Generative Pre-Training for Speech with Autoregressive Predictive Coding (1910.12607v2)

Published 23 Oct 2019 in eess.AS, cs.CL, cs.LG, and cs.SD

Abstract: Learning meaningful and general representations from unannotated speech that are applicable to a wide range of tasks remains challenging. In this paper we propose to use autoregressive predictive coding (APC), a recently proposed self-supervised objective, as a generative pre-training approach for learning meaningful, non-specific, and transferable speech representations. We pre-train APC on large-scale unlabeled data and conduct transfer learning experiments on three speech applications that require different information about speech characteristics to perform well: speech recognition, speech translation, and speaker identification. Extensive experiments show that APC not only outperforms surface features (e.g., log Mel spectrograms) and other popular representation learning methods on all three tasks, but is also effective at reducing downstream labeled data size and model parameters. We also investigate the use of Transformers for modeling APC and find it superior to RNNs.

Citations (166)

View on Semantic Scholar

Summary

The paper proposes Autoregressive Predictive Coding (APC) as a self-supervised generative pre-training method to learn versatile speech representations from unlabeled data, evaluated across ASR, speaker identification, and speech translation tasks.
Experimental results show APC-derived representations significantly outperform conventional features, with the transformer-based model achieving a 13.7% WER in ASR and doubling baseline accuracy in one-shot speaker identification.
APC's success suggests its potential for scalability and reducing the need for labeled data and large models, offering advantages for low-resource scenarios and broader applicability.

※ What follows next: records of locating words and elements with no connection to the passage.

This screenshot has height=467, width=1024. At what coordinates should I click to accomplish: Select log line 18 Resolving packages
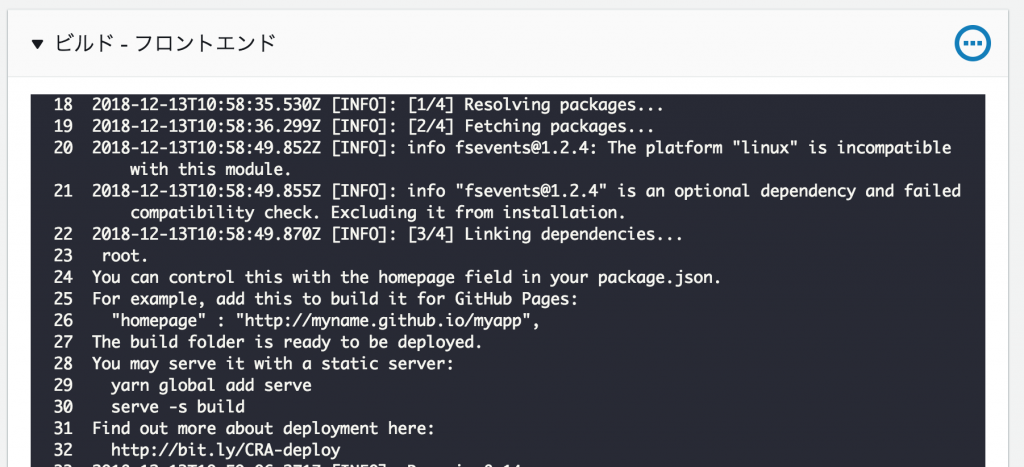[x=377, y=105]
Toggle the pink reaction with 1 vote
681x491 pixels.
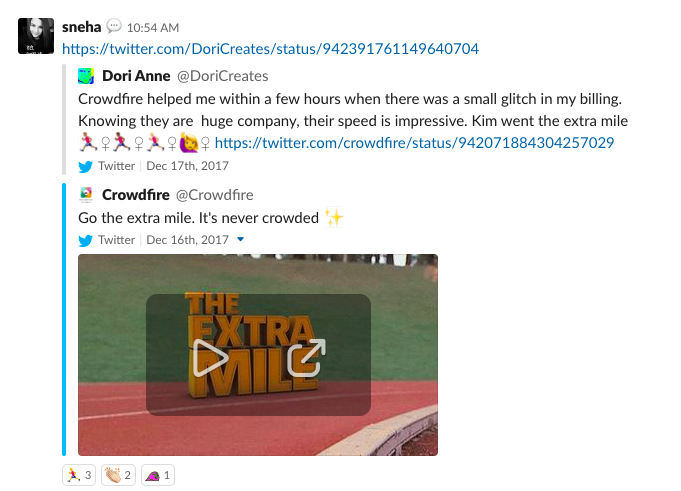158,475
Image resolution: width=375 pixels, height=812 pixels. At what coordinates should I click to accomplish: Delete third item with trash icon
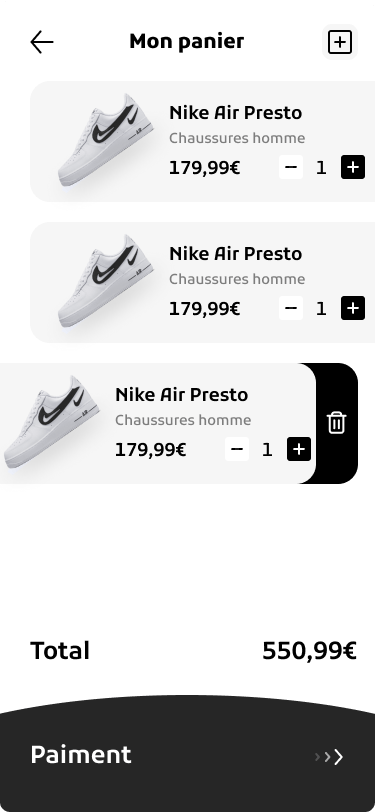pyautogui.click(x=336, y=423)
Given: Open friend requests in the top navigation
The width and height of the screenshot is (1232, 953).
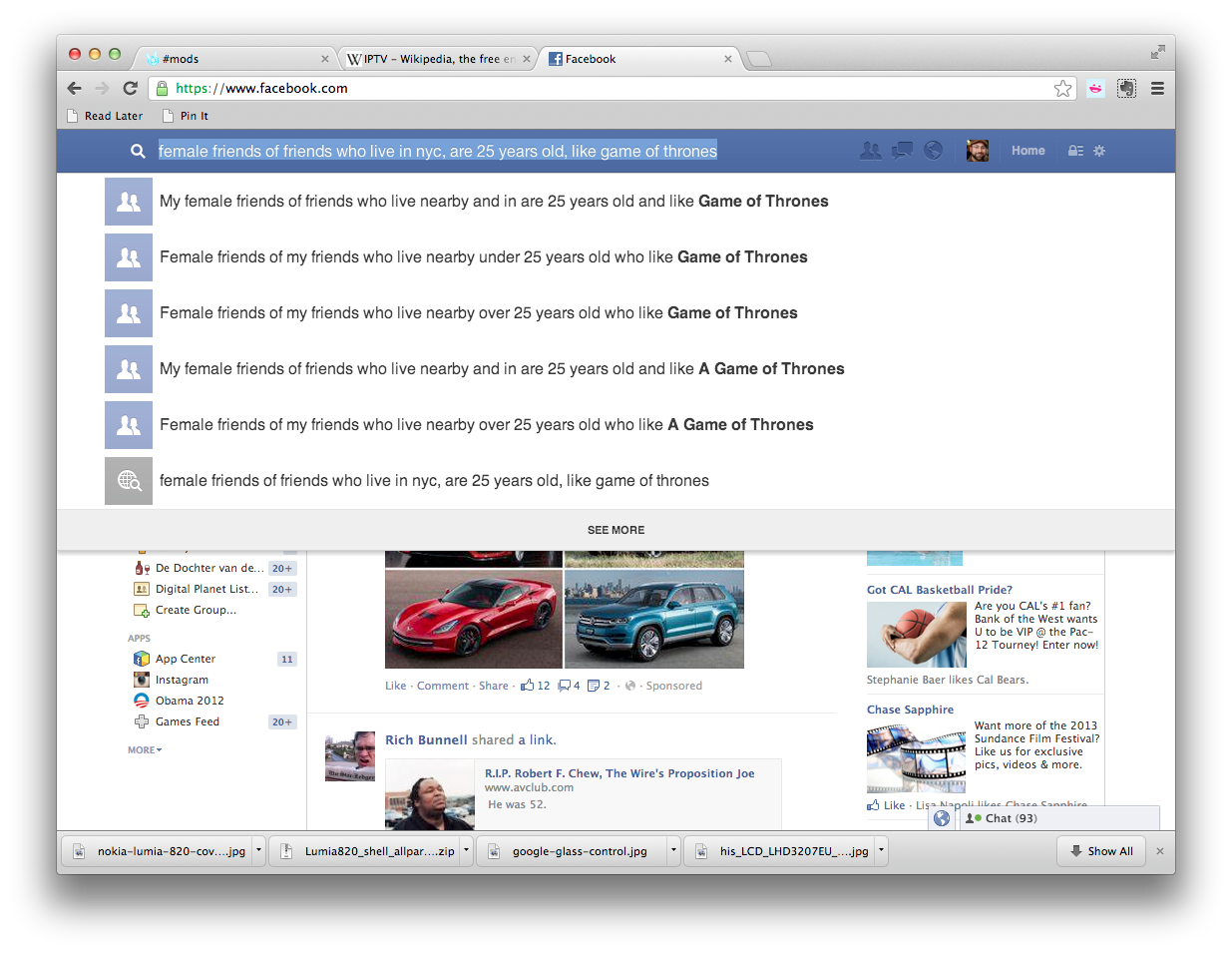Looking at the screenshot, I should coord(870,150).
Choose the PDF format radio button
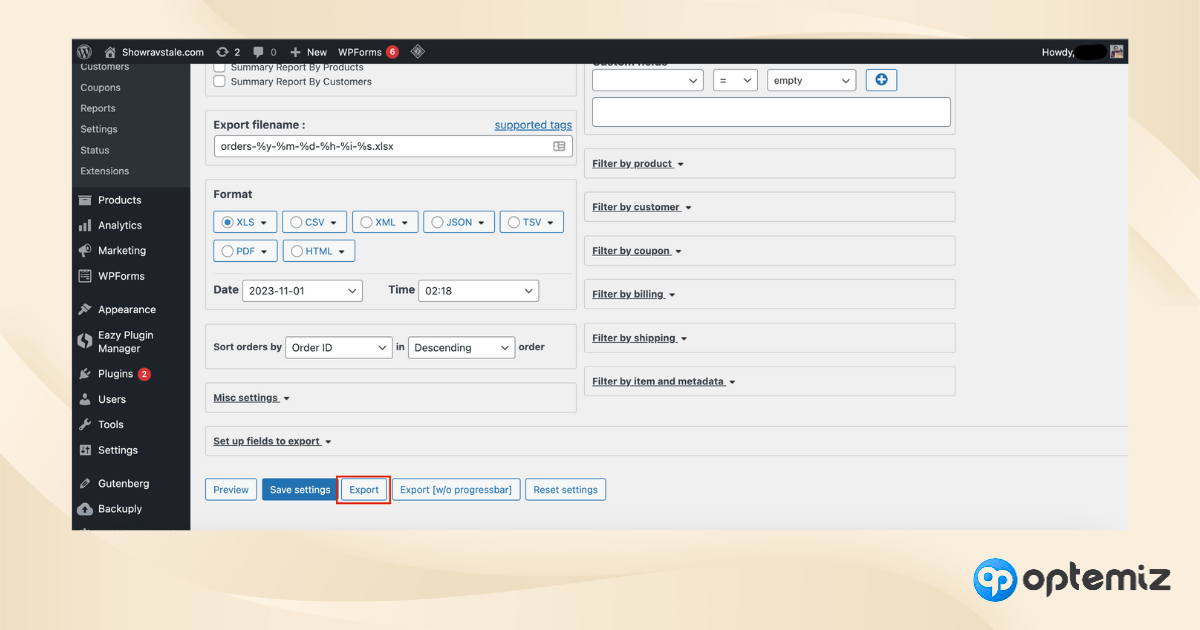Viewport: 1200px width, 630px height. coord(227,251)
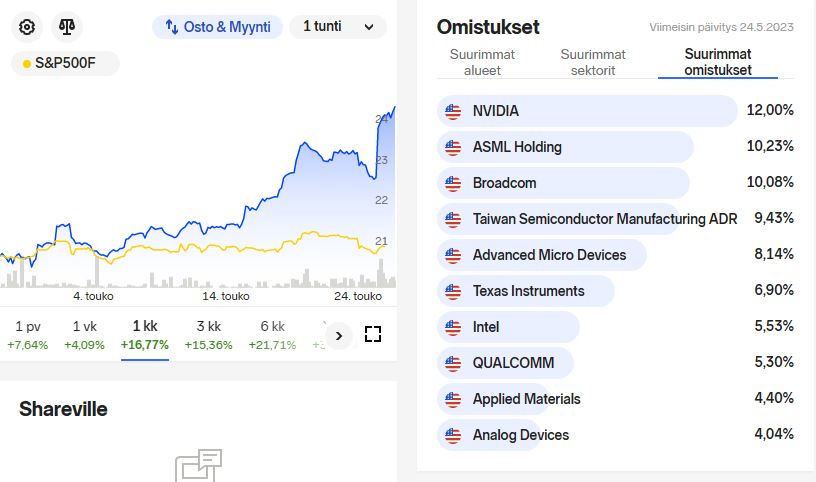Switch to Suurimmat sektorit tab
Image resolution: width=816 pixels, height=482 pixels.
[x=593, y=62]
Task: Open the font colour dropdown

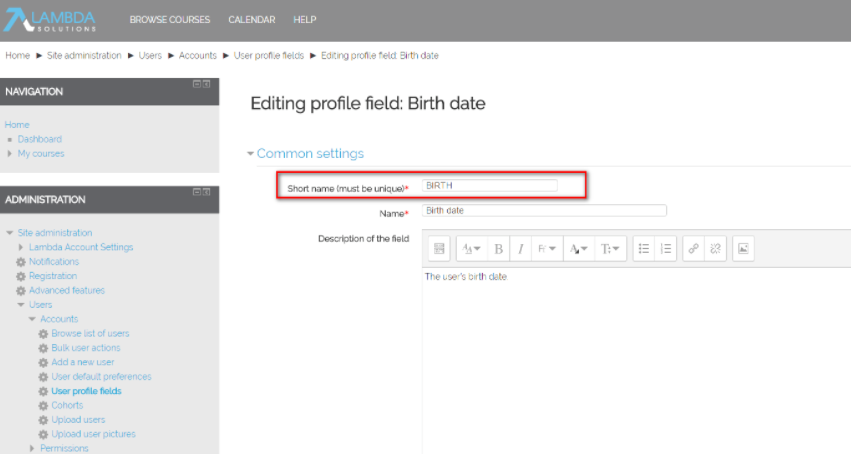Action: 579,249
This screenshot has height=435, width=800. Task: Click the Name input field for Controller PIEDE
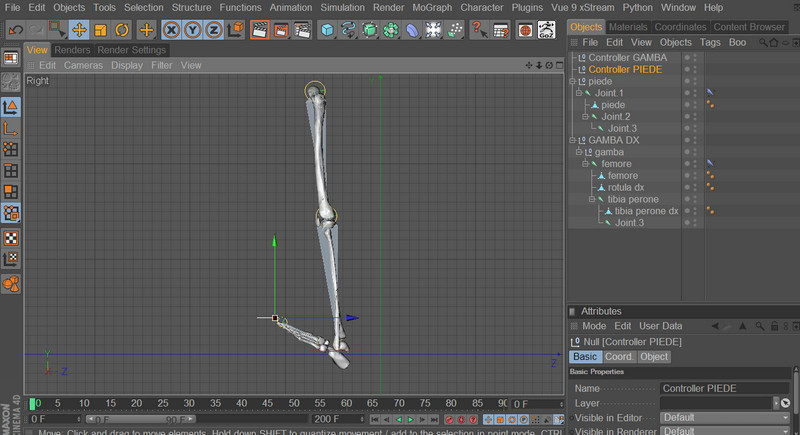coord(724,388)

Generative Pre-training for Speech with Autoregressive Predictive Coding: A Technical Evaluation

The paper "Generative Pre-training for Speech with Autoregressive Predictive Coding" authored by Yu-An Chung and James Glass from the Computer Science and Artificial Intelligence Laboratory at MIT, offers insight into representation learning for speech processing using autoregressive predictive coding (APC). APC is proposed as a self-supervised, generative pre-training approach designed to extract versatile and meaningful representations from unlabelled speech data. The paper further evaluates the implicit transferability of these representations across diverse speech-related tasks including automatic speech recognition (ASR), speaker identification, and speech translation.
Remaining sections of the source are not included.